══ Data supplied ══

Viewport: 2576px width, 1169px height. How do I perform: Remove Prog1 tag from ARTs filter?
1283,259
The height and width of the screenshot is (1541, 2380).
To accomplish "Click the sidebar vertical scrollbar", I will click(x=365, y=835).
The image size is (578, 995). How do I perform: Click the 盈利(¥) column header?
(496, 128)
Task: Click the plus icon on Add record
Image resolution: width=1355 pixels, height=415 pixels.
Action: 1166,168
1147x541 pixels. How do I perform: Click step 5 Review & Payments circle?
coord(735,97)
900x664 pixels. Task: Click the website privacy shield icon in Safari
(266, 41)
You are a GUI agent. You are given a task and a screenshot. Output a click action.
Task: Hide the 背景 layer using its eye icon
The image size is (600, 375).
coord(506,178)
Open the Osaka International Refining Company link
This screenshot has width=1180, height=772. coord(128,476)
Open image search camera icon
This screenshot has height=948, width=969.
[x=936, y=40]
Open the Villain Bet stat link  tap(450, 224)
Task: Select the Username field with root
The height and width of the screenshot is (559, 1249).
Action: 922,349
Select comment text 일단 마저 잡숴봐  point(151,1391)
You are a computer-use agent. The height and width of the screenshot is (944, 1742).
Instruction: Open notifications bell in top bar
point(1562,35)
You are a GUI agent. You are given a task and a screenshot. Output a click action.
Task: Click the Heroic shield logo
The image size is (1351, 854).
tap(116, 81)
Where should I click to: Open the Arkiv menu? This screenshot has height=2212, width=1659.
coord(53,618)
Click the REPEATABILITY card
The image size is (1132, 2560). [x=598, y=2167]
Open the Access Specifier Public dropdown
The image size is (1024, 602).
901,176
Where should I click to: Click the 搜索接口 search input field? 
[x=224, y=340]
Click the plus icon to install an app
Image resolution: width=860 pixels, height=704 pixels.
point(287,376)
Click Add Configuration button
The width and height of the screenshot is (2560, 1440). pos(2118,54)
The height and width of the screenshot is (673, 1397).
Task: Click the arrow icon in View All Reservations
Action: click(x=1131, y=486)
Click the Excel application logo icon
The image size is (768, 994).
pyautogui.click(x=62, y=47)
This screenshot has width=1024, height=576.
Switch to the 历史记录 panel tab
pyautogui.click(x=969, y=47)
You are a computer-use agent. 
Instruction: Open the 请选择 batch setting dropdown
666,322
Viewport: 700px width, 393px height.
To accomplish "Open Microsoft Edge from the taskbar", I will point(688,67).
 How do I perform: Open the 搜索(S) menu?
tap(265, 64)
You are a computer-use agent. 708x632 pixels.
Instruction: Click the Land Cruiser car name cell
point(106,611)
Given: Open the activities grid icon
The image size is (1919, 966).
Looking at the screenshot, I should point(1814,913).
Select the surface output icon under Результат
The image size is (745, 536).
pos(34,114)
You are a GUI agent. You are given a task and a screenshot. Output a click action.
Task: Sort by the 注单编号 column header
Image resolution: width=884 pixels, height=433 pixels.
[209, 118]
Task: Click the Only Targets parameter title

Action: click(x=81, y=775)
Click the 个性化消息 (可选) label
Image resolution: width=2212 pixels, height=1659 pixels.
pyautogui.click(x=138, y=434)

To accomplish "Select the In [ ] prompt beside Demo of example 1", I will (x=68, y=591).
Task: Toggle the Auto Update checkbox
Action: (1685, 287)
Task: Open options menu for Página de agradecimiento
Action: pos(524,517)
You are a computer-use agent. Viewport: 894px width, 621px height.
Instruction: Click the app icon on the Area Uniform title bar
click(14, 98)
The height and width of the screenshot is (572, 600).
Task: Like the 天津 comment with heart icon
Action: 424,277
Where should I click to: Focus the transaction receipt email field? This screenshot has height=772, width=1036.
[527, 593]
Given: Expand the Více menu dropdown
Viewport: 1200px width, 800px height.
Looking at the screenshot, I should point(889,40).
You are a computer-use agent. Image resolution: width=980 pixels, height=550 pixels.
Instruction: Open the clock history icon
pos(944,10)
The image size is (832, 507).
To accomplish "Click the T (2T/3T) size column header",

═══

(What to do)
Gather every line in the items above that contains the string "will".

(Problem solution)
To accomplish "Click the sidebar vertical scrollbar", I will click(x=365, y=835).
To accomplish "Open Microsoft Edge from the taskbar", I will point(688,67).
To accomplish "Select the In [ ] prompt beside Demo of example 1", I will (x=68, y=591).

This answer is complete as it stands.